# Oumi Colab

Recommended to use the Python 3 + T4 GPU runtime for faster training.

### Installation
The first step is to install the `oumi` module and its dependencies.


Once we are out of stealth, and the package is published on PyPi, we can simply do: `pip install oumi[all]`


However for now, since the repo is sill private we need to use a workaround:
- **Manual upload**: The simplest option is to manually upload the zipped repo, either to Google Drive or the colab filesystem directly.
    - If you choose this option you can skip to step 3.
- **Git pull with read token**: A more convenient alternative is to generate a read-only github token for the repo.
    - The setup only needs to be done once, and after that you can quickly pull new code changes.

#### 1. Setting up read-only github token
Since the Github repository is private, we need to generate a `Read-only` user token scoped for the `oumi` repo.
1. In Github.com, go to `Settings -> Developer settings -> Personal access tokens -> Fine-grained tokens -> Generate new token`.
1. See example [here](https://drive.google.com/file/d/1zxd8r7qkPfl34mfGK83m_13oLGFGghW1/view?usp=share_link) on how to fill the form. The only permission that should be granted is `Repository permissions -> Contents -> Read-only`.
1. Click `Generate token`, copy the token, and save it somewhere safe (as you can't access it again).
1. Message Oussama or Nikolai on Slack to get the token approved.
1. Create a colab environment secret (Key icon in the left menu) with `repo-token` as the name and your token as the value.

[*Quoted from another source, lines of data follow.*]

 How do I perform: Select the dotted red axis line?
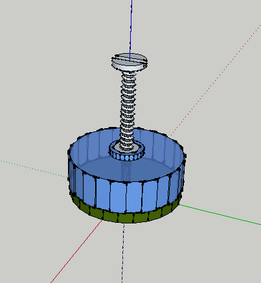[x=216, y=80]
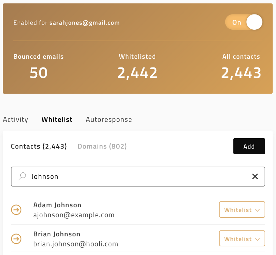Click the Bounced emails count 50
The width and height of the screenshot is (276, 255).
coord(39,73)
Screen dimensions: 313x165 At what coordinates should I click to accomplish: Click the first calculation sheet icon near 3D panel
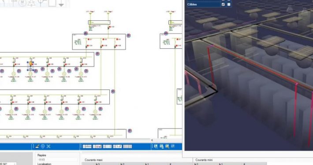pos(156,147)
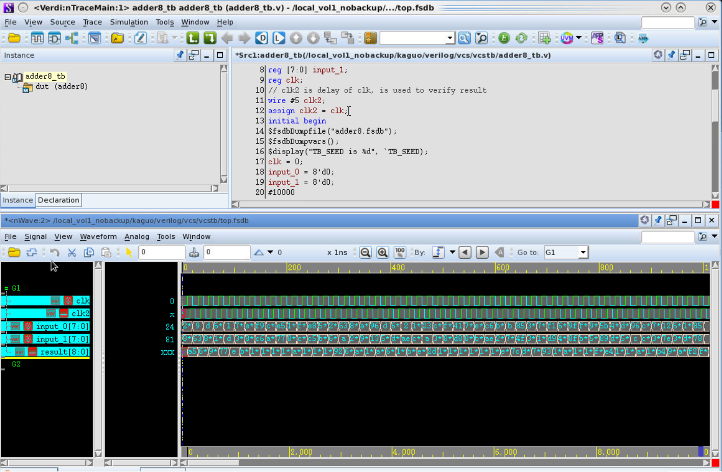Select the result[8:0] signal
The height and width of the screenshot is (472, 722).
pyautogui.click(x=64, y=352)
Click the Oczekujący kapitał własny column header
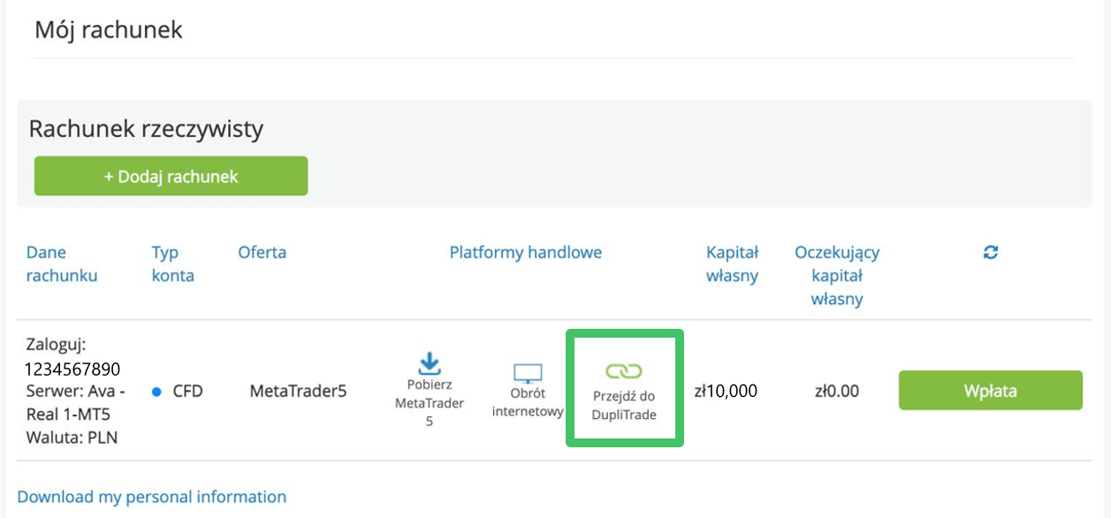This screenshot has width=1111, height=518. tap(836, 275)
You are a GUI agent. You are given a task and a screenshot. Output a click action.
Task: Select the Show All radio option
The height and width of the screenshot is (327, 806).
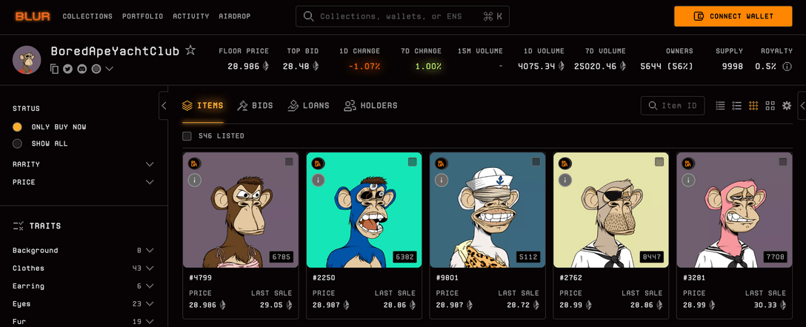coord(18,144)
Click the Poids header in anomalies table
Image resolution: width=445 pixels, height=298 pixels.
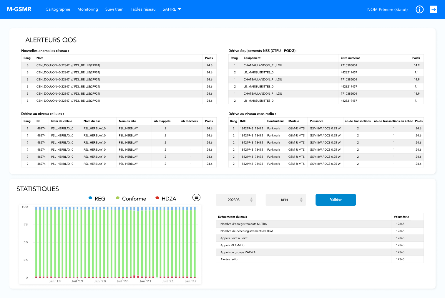(x=209, y=58)
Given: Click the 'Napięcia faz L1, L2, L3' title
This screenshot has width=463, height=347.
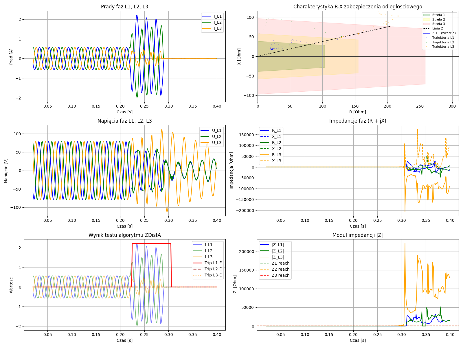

This only needs to be done once!

#### 2. Cloning Oumi repository

In [None]:
from google.colab import userdata

github_repo_token = userdata.get("repo-token")  # Setup token in your notebook secrets
github_username = "<GITHUB_USERNAME>"  # Change to your github username

!git clone https://$github_username:$github_repo_token@github.com/oumi-ai/oumi.git

#### 3. Installing Oumi module & dependencies

In [None]:
%pip install -e 'oumi[all]'

#### 4. Importing Oumi

In [2]:
import oumi
from oumi.core.configs import (
    DataParams,
    DatasetParams,
    DatasetSplitParams,
    EvaluationConfig,
    ModelParams,
    TrainerType,
    TrainingConfig,
    TrainingParams,
)

## Training

#### Using `oumi` module

In [None]:
config = TrainingConfig(
    data=DataParams(
        train=DatasetSplitParams(
            datasets=[
                DatasetParams(
                    dataset_name="yahma/alpaca-cleaned",
                    preprocessing_function_name="alpaca",
                )
            ],
            target_col="prompt",
        )
    ),
    model=ModelParams(
        model_name="microsoft/Phi-3-mini-4k-instruct",
        trust_remote_code=True,
    ),
    training=TrainingParams(
        trainer_type=TrainerType.TRL_SFT,
        output_dir="train/",
    ),
)
oumi.train(config)

#### Using `oumi` CLI

In [1]:
!oumi-train \
    "data.train.dataset.0.dataset_name=yahma/alpaca-cleaned" \
    "data.train.dataset.0.preprocessing_function_name=alpaca" \
    "data.train.dataset.target_col=prompt" \
    "model.model_name=microsoft/Phi-3-mini-4k-instruct" \
    "model.trust_remote_code=true" \
    "training.trainer_type=TRL_SFT/" \
    "training.output_dir=train/"

## Evaluation

#### Using `oumi` module

In [None]:
config = EvaluationConfig(
    data=DatasetSplitParams(
        datasets=[
            DatasetParams(
                dataset_name="yahma/alpaca-cleaned",
                preprocessing_function_name="alpaca",
            )
        ],
    ),
    model=ModelParams(
        model_name="train/best.pt",
        trust_remote_code=True,
    ),
)

oumi.evaluate_oumi(config)

#### Using `oumi` CLI

In [None]:
!oumi-evaluate \
    "data.train.datasets.0.dataset_name=yahma/alpaca-cleaned" \
    "data.train.datasets.0.preprocessing_function_name=alpaca" \
    "data.train.datasets.0.target_col=prompt" \
    "model.model_name=microsoft/Phi-3-mini-4k-instruct" \
    "model.trust_remote_code=true"